During its long history, the Rock of Gibraltar has changed rulers many times, with Spanish, British and Moorish leaders all taking power. Regardless of all these changes, it has been consistently under British control since the Treaty of Utrecht, made in 1713. Before the British came to power, Spanish was widely spoken in Gibraltar. In the period that followed, most of the residents left the country, so the language was spoken by a significantly smaller section of the population. In 1753 there were only 185 Spanish there, while in 1777 only 134 residents were Spanish. Two centuries later, in 1985, the border with Spain was finally opened, allowing people to easily travel in and out of Spain, which is one the main factors for the huge presence of Andalusian Spanish in Gibraltar nowadays. According to the 2001 census, there were 326 people of Spanish nationality in Gibraltar, and a large number of frontier workers who worked on the island.
As Gibraltar is geographically very close to Morocco and Algeria, which are the Arabic-speaking North African countries, Maghrebi Arabic language is spoken by the Moroccan and other North African minorities in this country. In 2001 census, there were 961 Moroccans in Gibraltar.
When it comes to other languages on the Rock, Hindi and Sindhi are also spoken, mostly by the Indian community of Gibraltar. Maltese is a language that was widely used in Gibraltar up until the late 19th century, and still spoken by some families of Maltese origin today. Genoese was spoken in Catalan Bay well into the 19th century, rapidly diminishing in the early decades of the 20th century. Hebrew is also spoken by the Jewish community in this country.
Visitors in Gibraltar
Most of the visitors to Gibraltar will hear several languages being spoken by the local people while they explore the area. However, it is good to know that the only official language in this country is English. This language is used for all business of the government, and for commercial purposes. It is also the official language used for teaching in schools. As mentioned earlier, the country’s Mediterranean position and proximity to Spain, Portugal and North Africa means that it is still strongly influenced by other languages and cultures, so Gibraltarian English might sound a little different from UK or US English.

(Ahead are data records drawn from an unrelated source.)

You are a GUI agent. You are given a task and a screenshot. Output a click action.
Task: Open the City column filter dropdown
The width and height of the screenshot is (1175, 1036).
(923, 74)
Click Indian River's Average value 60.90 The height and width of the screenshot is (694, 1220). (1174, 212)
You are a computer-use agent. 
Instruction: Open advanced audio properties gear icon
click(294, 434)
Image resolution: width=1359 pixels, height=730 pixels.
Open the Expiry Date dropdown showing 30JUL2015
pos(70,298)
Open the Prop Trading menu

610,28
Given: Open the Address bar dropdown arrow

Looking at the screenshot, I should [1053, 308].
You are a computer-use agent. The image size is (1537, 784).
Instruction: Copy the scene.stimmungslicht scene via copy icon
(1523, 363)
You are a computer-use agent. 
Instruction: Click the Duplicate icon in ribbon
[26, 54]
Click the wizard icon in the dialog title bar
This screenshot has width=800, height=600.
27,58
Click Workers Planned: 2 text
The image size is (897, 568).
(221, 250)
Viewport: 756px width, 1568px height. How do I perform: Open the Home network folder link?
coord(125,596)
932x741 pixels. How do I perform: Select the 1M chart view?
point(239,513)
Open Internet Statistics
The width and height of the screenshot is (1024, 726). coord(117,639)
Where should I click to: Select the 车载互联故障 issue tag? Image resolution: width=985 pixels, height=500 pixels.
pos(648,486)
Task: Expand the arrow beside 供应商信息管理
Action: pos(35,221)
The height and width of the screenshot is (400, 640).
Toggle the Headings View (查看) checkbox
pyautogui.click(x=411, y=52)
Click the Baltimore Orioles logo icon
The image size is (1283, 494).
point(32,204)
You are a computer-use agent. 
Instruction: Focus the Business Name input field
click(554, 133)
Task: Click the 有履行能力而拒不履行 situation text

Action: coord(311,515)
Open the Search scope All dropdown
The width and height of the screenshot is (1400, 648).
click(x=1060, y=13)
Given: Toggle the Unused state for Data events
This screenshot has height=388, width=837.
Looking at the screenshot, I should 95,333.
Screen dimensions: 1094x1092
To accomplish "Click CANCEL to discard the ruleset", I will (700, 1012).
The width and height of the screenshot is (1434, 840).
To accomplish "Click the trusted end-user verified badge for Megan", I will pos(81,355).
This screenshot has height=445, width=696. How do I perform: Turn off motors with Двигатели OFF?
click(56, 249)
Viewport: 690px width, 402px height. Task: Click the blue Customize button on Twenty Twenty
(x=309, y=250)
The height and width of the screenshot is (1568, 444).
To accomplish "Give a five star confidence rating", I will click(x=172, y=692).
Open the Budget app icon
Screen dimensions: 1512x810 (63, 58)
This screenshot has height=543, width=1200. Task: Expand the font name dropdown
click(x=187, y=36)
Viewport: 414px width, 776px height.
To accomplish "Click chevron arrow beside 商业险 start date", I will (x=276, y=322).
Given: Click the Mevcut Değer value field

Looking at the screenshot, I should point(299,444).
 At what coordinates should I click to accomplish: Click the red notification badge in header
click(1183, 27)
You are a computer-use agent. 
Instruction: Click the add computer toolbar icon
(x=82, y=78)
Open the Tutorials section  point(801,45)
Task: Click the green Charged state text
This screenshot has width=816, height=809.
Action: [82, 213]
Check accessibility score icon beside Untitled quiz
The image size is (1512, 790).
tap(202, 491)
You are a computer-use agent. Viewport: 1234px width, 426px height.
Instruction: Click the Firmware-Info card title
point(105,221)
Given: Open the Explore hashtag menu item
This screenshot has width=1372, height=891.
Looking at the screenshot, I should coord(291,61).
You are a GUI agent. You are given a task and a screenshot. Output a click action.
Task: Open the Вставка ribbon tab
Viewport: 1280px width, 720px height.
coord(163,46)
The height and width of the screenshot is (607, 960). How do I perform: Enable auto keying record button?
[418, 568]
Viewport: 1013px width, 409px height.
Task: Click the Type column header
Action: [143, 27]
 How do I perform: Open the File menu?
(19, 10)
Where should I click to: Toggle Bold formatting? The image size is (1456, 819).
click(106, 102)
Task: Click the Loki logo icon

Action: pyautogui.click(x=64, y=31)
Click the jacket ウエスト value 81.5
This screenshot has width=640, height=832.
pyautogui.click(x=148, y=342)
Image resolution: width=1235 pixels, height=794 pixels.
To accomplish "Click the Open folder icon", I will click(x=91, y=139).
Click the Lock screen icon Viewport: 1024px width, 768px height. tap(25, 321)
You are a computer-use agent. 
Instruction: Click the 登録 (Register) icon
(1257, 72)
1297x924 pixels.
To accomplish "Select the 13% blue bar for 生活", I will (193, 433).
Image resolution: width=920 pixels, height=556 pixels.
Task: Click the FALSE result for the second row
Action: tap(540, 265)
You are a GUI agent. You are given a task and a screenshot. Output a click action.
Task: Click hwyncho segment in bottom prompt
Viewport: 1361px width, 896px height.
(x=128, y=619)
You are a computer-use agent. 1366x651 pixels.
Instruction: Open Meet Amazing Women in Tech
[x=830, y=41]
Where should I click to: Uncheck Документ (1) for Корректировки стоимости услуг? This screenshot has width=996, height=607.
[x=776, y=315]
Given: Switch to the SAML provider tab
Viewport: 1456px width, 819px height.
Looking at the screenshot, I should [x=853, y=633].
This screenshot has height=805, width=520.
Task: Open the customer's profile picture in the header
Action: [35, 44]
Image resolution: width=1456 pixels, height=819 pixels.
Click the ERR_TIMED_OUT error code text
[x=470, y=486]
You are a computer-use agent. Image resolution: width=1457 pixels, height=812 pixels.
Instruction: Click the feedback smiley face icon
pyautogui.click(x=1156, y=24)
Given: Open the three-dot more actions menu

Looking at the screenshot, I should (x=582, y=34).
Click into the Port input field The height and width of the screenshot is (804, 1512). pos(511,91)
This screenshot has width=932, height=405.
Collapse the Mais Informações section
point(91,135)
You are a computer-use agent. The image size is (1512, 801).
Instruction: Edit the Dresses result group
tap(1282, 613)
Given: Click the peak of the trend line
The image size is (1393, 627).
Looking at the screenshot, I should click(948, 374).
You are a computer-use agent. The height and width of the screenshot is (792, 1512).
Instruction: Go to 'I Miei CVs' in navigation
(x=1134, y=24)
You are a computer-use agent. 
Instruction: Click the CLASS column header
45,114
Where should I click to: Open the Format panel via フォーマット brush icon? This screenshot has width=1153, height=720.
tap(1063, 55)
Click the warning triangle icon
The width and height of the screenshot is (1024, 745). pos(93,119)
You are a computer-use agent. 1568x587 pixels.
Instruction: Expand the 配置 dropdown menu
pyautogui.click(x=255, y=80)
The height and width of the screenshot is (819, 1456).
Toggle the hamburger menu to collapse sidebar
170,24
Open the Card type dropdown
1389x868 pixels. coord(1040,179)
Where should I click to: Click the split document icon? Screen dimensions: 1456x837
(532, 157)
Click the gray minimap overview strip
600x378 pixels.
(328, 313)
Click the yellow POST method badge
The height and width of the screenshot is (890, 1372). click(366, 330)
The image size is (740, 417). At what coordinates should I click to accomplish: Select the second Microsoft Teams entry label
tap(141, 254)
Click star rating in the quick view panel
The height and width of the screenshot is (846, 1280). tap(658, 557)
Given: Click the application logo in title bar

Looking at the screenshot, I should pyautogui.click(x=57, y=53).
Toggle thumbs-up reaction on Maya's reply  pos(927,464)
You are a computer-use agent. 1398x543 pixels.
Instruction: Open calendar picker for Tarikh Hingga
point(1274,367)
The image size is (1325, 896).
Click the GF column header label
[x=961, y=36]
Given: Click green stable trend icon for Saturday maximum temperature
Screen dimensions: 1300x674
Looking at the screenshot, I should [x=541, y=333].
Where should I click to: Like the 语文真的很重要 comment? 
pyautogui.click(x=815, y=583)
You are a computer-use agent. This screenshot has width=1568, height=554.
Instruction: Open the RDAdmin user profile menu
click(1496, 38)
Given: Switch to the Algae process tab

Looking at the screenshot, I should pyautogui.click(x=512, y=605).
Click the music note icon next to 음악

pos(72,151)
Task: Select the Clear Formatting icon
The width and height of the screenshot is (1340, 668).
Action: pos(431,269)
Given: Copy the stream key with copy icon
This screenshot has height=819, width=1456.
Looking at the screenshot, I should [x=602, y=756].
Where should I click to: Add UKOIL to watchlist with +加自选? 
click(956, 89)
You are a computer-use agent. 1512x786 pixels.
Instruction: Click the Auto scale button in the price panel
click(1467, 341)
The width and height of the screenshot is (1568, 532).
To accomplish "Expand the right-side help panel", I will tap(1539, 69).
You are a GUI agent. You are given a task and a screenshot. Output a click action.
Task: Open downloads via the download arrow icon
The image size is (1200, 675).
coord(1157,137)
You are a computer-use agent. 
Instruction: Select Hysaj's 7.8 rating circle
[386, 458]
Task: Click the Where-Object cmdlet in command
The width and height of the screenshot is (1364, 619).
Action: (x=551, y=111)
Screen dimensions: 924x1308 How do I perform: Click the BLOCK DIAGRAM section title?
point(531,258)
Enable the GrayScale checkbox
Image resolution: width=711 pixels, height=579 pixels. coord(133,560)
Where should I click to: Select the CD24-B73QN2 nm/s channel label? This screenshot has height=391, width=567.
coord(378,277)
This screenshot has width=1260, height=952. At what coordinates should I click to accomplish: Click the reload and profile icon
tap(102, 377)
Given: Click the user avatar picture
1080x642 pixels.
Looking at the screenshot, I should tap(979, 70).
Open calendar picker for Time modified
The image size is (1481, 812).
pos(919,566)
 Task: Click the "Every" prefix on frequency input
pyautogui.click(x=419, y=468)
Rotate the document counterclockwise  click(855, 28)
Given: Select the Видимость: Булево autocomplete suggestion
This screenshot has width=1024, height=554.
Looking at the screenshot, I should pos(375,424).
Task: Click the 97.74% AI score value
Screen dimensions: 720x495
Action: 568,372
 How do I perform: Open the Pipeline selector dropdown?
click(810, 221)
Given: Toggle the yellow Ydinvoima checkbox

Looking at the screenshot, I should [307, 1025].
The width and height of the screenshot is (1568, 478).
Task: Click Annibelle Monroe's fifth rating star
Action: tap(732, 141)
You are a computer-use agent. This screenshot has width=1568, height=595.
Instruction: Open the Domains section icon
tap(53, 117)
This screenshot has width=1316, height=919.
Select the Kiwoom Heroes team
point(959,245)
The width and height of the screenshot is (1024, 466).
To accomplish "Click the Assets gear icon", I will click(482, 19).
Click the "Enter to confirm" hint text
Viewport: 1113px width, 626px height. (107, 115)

Gibraltar has a multi-cultural society and many of the citizens are able to communicate in another language, which is usually Spanish, due to the country's location next to the Spanish region of Andalusia. Those who are born and raised in Gibraltar can generally speak Llanito as well. It is known as a dialect which is a mixture of English and Andalusian Spanish, but which reflects all the influences of other European languages as well. However, it is not necessary to be familiar with any particular language other than English, when visiting Gibraltar.
This country is not known for attracting a large number of expats. As a result of this, the languages that are used on daily basis include Arabic, Hebrew and Maltese, with Spanish which is more frequently used. In recent years some Italian and Russian voices can be also heard on the street, while Portuguese is also becoming more and more common. An English speaking expat would have no trouble at all in this country, without learning any other language. However, those who spend some more time in Gibraltar quickly start to learn some Spanish, even though Spanish people that work in the country are generally fluent in English language. For those whose native language is something other than English, it is recommended to learn enough English to communicate on a day to day level.
For any expats that don't speak English, language classes can be easily found in this country. Expats who move to Gibraltar for work and are in need for language training should have some courses organized by their employer. It is also very easy to find a private tutor that can help with English.
In Gibraltar there are several language schools that offer different types of classes in different languages. Classes can be organized in groups or individually, and there are classes for small children as well as for adults. There are always numerous occasions to learn Spanish language while in Gibraltar and its proximity to Spain enables people to practice their skills even more.
Most of the schools can be found on the internet.